6 November 2024

Fit for war in decades: Europe’s and Germany’s slow rearmament vis-à-vis Russia

Guntram B. Wolff, Alexandr Burilkov, Katelyn Bushnell & Ivan Kharitonov

INTRODUCTION

Europe must confront the reality that a long-lasting war of attrition is again on European soil. The war of Russia against Ukraine is now in its third year and many military experts expect it to last even longer. While initially the hope was that this war would be a short military confrontation, it is by now clear that it has turned into a long-lasting war of attrition. In a war of attrition, three factors are of central importance to its outcome: (1) the political willingness to sustain the war; (2) the production capacities to deliver the necessary military materiel for force sustainment and generation (alongside the ability to recruit and train soldiers, a topic not further considered here); and (3) the available fiscal resources and the cost of the purchased equipment.

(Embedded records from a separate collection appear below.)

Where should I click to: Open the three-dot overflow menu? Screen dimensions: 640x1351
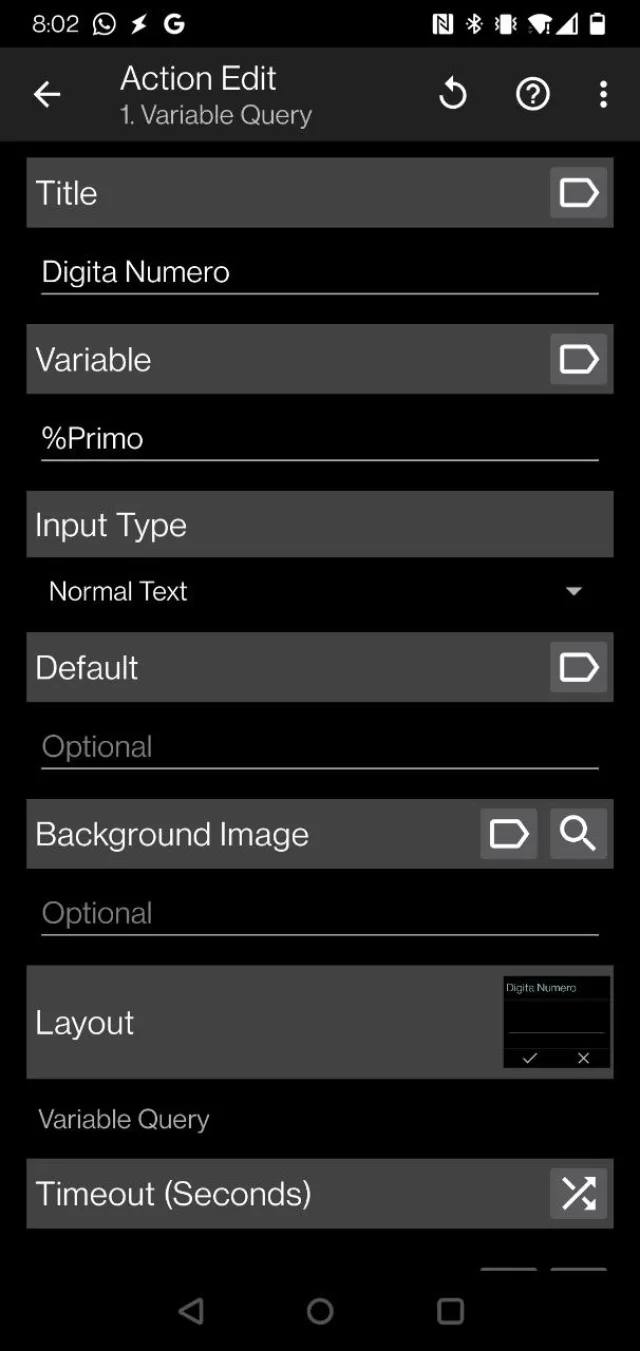603,95
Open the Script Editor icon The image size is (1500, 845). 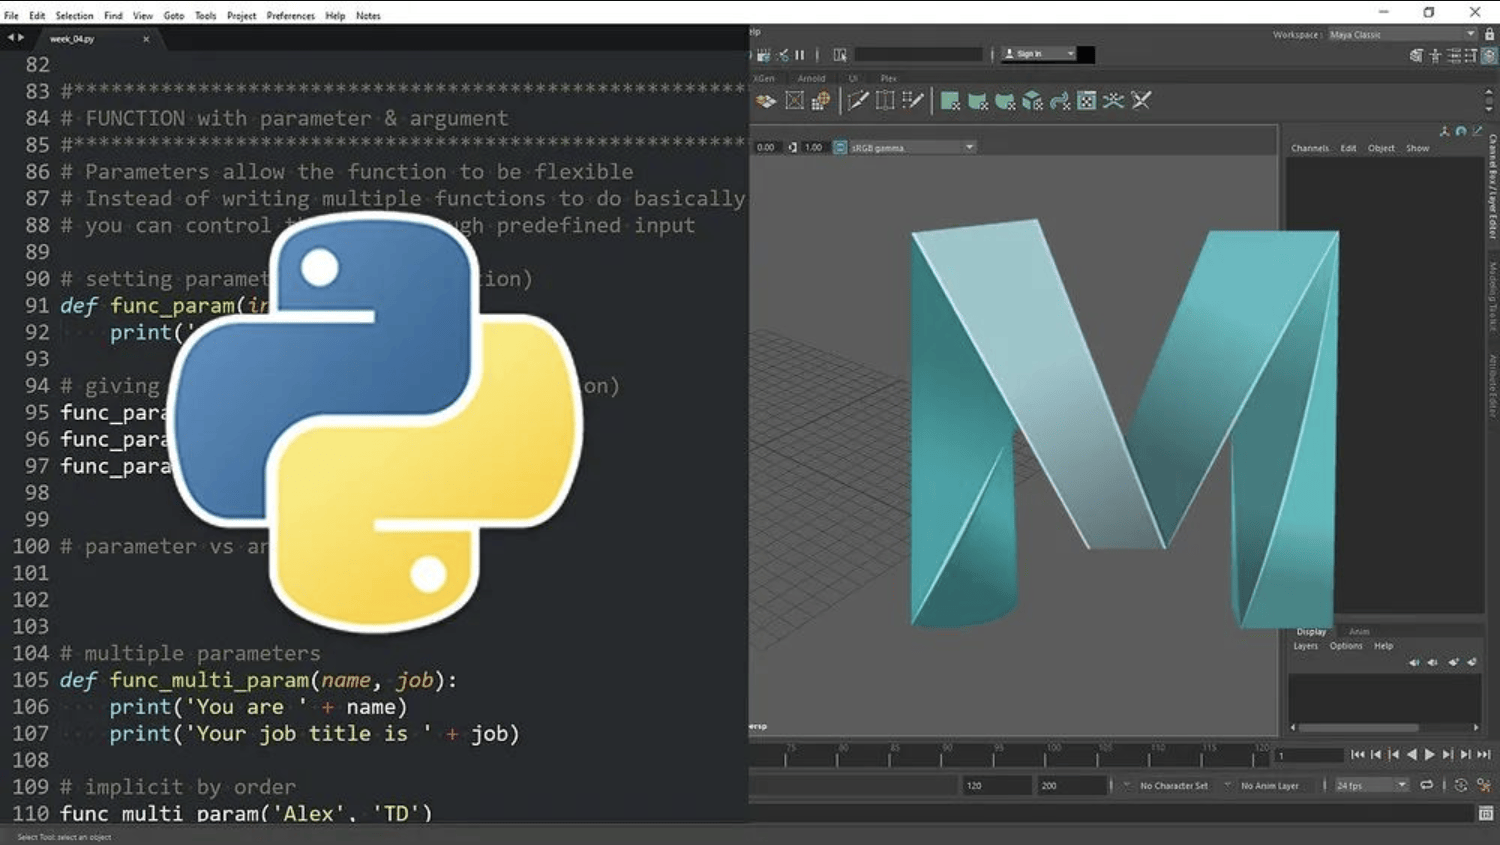point(1486,813)
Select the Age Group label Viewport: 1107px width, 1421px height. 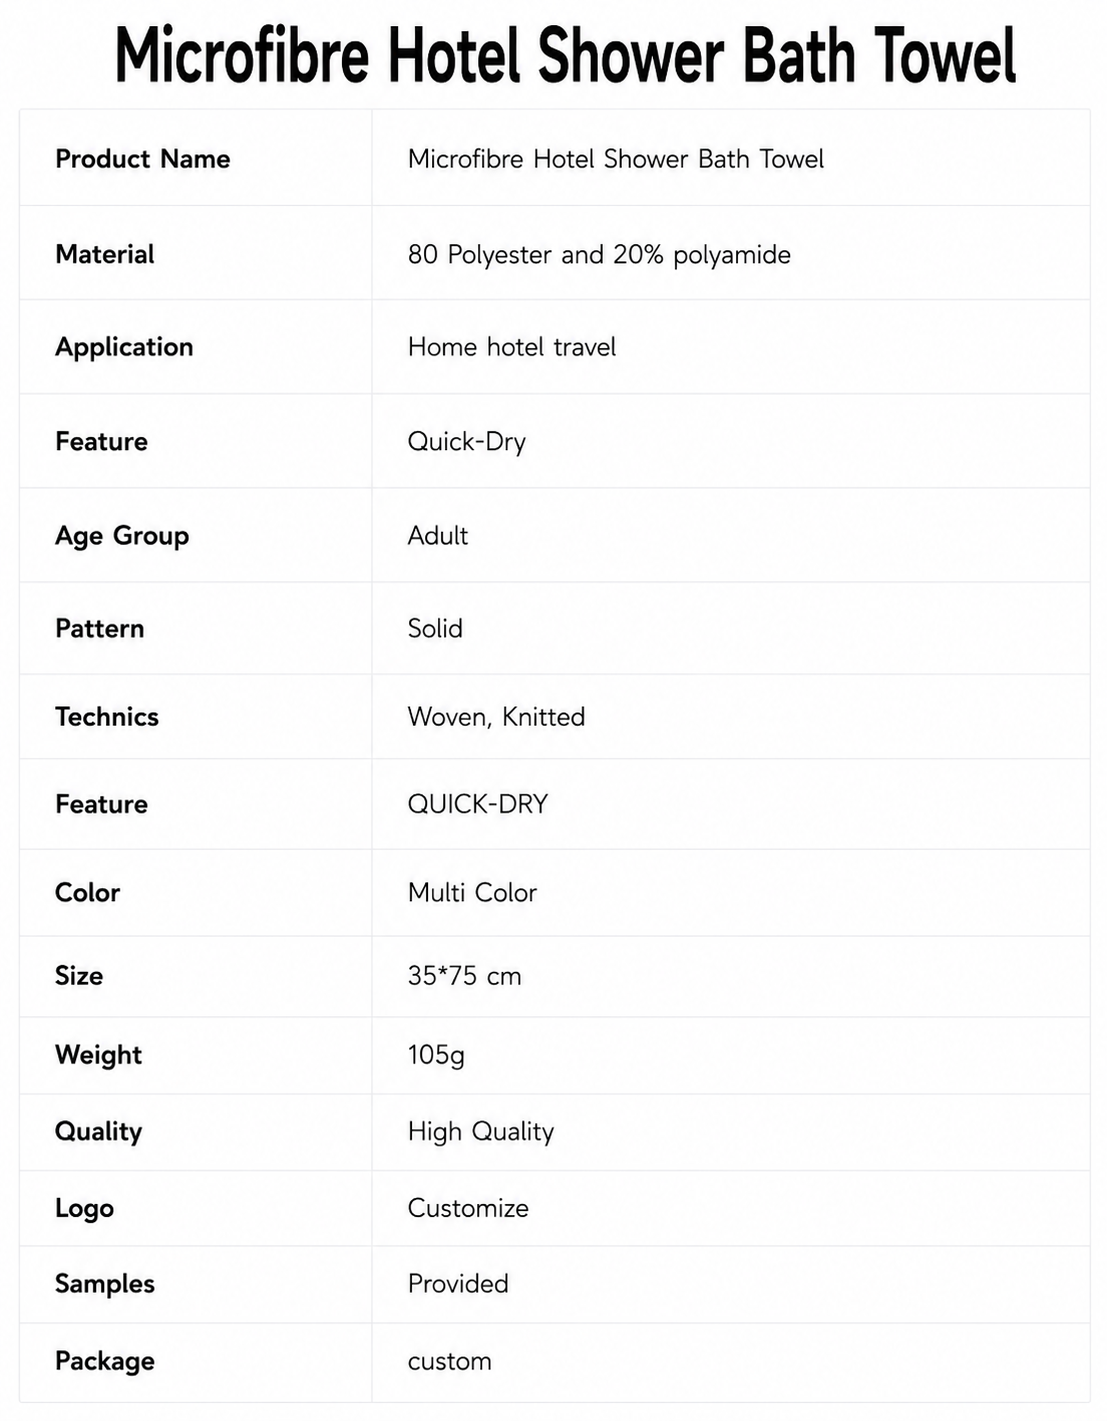(x=122, y=536)
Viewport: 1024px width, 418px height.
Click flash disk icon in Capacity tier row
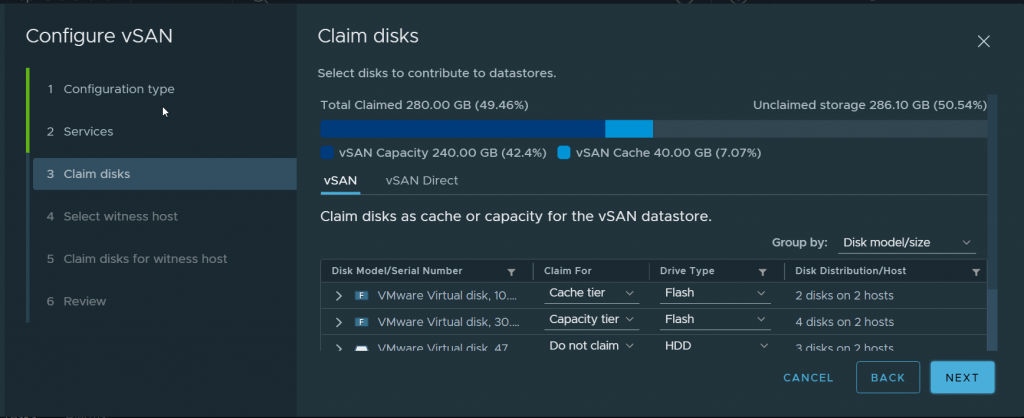361,322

As the war lasts longer, the United States is increasingly likely to become absorbed by other threat theatres and European responsibility for the support of Ukraine and for deterrence will grow. In this war of attrition, the build-up of European military capacity for deterrence, as well as the production of military stock at reasonable prices, will thus become more and more decisive. Germany’s actions and decisions could play the pivotal role as it is the largest European economy with the most fiscal resources and the greatest industrial base for the production of arms in the EU and Western Europe.